There is plenty of debate about which is the best sounding Jazz bass era. From what I’ve read and the opinions I’ve heard most seem to say the early 60’s was the best decade for Jazz basses. That is, before Leo Fender sold Fender to CBS in 1965. Production quality went downhill from this point as CBS sought to maximise every cent out of the Fender business. Fender bass nerds far and wide argue about whether it was the basses made in the 60’s, or those made in the 70’s which are the best. I’ve never played a legitimate 60’s or 70’s bass so I can’t say.
However, I do like different design features in each decade which are more cosmetic than anything. The 60’s series of basses had the stacked volume and tone controls (2 knobs) which I find a bit dicky. The three knob set up works much better and is easy to use without having to look at your controls. Fender make a 60’s and 70’s reissue series of Jazz basses. They each have been created to replicate some of the design features of the original 60’s and 70’s basses. Each series comes with vintage single coil pickups recreated to mimic those found on these basses. There are also set colour combinations available from Fender in each series which can be limiting. The original 60’s pickups were known to be a bit noisy and to “buzz”. The newer made reissue pickups don’t have the noise. The 60’s Jazz basses also came with the chrome pick-up covers. With the large “ashtrash” cover over the bridge and a slimmer cover over the neck pickup.
One of the best design features of the older and vintage basses is they came with a much thinner nitrocellulose lacquer paint finish on the bodies. Thinner paint allows the body to resonate better and when the nitro lacquer wears you get that great distressed relic vintage look.
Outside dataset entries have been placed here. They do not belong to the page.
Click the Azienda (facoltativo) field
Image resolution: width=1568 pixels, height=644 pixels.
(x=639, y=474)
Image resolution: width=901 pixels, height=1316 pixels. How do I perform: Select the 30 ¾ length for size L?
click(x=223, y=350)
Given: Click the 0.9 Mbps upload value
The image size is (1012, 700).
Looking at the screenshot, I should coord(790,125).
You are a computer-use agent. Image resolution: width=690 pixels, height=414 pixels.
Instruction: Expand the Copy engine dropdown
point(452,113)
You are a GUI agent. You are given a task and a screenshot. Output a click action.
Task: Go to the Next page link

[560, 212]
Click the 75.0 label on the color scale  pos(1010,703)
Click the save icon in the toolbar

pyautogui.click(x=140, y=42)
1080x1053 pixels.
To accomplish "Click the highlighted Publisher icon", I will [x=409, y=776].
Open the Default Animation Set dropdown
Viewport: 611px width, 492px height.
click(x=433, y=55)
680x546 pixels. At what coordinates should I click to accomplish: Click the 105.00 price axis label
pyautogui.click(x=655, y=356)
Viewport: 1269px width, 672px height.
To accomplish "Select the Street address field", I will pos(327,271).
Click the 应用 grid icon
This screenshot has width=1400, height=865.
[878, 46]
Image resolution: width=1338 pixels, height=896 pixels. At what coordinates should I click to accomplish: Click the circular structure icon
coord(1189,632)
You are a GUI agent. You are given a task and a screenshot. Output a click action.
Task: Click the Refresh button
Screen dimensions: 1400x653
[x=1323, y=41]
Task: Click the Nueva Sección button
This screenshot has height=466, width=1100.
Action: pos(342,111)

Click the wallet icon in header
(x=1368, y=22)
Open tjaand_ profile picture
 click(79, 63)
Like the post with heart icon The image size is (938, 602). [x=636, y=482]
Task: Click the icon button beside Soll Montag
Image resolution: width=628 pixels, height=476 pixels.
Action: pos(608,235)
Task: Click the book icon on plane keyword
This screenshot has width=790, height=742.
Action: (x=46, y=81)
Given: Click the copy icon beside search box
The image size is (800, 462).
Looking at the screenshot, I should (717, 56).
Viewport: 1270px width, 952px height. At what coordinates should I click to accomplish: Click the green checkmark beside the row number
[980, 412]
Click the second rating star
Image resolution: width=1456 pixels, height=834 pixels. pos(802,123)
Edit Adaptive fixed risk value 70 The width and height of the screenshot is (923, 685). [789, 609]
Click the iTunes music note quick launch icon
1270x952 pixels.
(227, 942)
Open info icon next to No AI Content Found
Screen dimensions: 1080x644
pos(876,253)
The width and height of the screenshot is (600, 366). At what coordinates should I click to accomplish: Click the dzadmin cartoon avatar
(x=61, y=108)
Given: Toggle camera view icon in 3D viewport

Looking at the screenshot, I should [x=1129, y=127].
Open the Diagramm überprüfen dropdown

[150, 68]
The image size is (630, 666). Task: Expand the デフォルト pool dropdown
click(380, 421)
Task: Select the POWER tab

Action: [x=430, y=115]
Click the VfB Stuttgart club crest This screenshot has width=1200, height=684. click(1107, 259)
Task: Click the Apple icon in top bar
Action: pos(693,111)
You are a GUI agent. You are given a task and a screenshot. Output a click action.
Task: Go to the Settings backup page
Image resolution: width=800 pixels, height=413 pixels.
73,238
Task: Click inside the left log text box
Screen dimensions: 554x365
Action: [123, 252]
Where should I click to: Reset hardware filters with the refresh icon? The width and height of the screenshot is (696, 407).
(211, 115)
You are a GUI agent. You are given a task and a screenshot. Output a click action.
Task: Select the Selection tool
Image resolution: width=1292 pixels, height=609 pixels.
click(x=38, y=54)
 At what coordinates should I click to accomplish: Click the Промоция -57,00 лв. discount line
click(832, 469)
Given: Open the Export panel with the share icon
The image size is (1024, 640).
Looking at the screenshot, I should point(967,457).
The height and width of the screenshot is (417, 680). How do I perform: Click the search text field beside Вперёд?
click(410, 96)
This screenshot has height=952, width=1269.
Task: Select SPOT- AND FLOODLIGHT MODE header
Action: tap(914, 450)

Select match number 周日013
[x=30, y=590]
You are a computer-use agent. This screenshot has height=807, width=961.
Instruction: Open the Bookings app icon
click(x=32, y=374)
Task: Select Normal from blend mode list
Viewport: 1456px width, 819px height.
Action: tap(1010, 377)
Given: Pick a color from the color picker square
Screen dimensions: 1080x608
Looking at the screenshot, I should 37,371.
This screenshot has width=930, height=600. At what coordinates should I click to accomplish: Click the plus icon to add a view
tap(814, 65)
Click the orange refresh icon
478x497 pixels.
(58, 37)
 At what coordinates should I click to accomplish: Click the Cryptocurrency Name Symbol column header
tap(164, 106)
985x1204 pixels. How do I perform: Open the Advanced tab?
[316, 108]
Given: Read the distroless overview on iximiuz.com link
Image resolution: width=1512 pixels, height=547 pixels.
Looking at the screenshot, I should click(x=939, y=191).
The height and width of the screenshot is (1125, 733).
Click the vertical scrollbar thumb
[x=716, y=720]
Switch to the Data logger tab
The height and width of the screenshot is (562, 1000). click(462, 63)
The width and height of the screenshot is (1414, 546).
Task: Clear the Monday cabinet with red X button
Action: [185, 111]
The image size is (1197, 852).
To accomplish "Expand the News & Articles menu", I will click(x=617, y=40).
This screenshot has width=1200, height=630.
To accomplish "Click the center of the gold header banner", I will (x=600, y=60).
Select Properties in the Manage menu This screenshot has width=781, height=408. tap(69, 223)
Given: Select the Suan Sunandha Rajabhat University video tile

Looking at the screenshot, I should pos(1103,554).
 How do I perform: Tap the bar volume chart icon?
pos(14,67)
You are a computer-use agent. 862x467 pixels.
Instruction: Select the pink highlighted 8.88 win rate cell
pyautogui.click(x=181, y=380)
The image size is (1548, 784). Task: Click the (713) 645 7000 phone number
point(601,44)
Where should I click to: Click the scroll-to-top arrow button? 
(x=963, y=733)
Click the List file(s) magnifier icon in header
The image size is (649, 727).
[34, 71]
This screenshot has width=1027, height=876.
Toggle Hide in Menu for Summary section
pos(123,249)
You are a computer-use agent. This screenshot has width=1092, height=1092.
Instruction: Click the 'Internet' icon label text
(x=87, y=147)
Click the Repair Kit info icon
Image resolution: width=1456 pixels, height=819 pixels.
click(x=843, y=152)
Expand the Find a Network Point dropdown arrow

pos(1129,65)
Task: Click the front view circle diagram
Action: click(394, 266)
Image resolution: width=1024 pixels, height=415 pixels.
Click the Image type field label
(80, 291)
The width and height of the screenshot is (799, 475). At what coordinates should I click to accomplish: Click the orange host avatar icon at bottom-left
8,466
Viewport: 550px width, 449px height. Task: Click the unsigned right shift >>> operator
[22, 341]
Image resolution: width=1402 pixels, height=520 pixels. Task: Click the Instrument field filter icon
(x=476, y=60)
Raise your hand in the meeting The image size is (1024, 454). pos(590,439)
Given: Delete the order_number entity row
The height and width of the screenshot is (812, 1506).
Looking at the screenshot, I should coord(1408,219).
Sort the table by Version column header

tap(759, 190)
In the 70’s, Fender Jazz basses came with the sweet looking pearl fret inlays and neck bindings and had the larger Jazz tuning heads with the cool Fender logos. (This neck design was really the focus for this build – I just wanted a 70’s inlay neck okay!!). In the 70’s, Fender shifted the bridge pickup a little closer to the bridge. I tend to like playing a bit behind the bridge pickup if I’m going for that sharper toney bridge sound so I like the extra space away from the bridge the 60’s (standard) placement provides.
What if we could combine different aspects of each of the 60’s and 70’s Jazz basses? There’s an idea!! I want to build a nice clean white Fender Jazz bass like this:
” The Blueprint” – Fender 60’s Jazz Body with 70’s Jazz Bass Neck
You should check out The Stratosphere on ebay. They have a massive range of Fender Guitar and Bass bodies, necks, pickguards, pickups, cases … well just bout everything. They break down new and 2nd hand guitars and offer the parts separately. This may seem like Jawa junkyard sacrilege pulling down a relic or new Fender into bits. But, its pretty much heaven for fender spare parts and if you are like me at the moment, into building your own custom fender guitars.
I‘m also keen to give the P-Bass pickup setup a go but as I’ve ranted before, I’m not into the P-Bass necks. Stratosphere list Precision and Jazz bass bodies and necks separately, with new stock coming in all the time. Jazz and Precision Bass bits are very interchangeable. In the process of trying a P-Bass-Jazz neck setup up I decided to upgrade my Mexi 4 string Jazz to give it a sunburst 70’s Jazz look.
I bought an Olympic white 60’s reissue body which has the closer together pickup spacing and the 3 volume controls setup. I also bought two 70’s reissue necks which have the pearl inlays. The 70’s reissue neck will fit all Fender four string Jazz bodies with no problems. I’m pretty sure the same can be said for P-Bass neck pockets too. My Mexican sunburst Jazz bass got a new 70’s reissue neck and the 60’s reissue bridge. The 60’s re-issue bridge has usable grooves which help seat the strings nicely. I put on a black pickguard to finish off the sunburst 70’s Jazz bass look.
The white 60’s reissue body also got a new 70’s Jazz neck and a standard white pickguard to finish off the clean all white finish of the bass. I bought a new Leo Quan Badass II Bridge to put on the white bass. The Badass bridges are loved by many because the extra metal mass they have translates to more sustain from your bass. Try and get one with the grooved saddles if you can because the strings can slide around a bit on the “smooth” ones. I loaded in some light gauge DR Sunbeams (0.045-0.105) then worked on the action and intonation which was surprisingly easy to get right.
You can have a bit of a listen to the white 4 string bass bass here. Its a short clip of a section of a song we’re working on in Stellas Kitchen. Its this bass into an Ashdown ABM 500 EVO III Head and 4×10 Ashdown cab. A MI Audio Pollyanna was used for the fuzz effect. We used a kick drum mic, the AKG D112 positioned about 1m from the cab. So in the end, I’ve merged together what I like about the 60’s and 70’s designs and colours into 2 basses.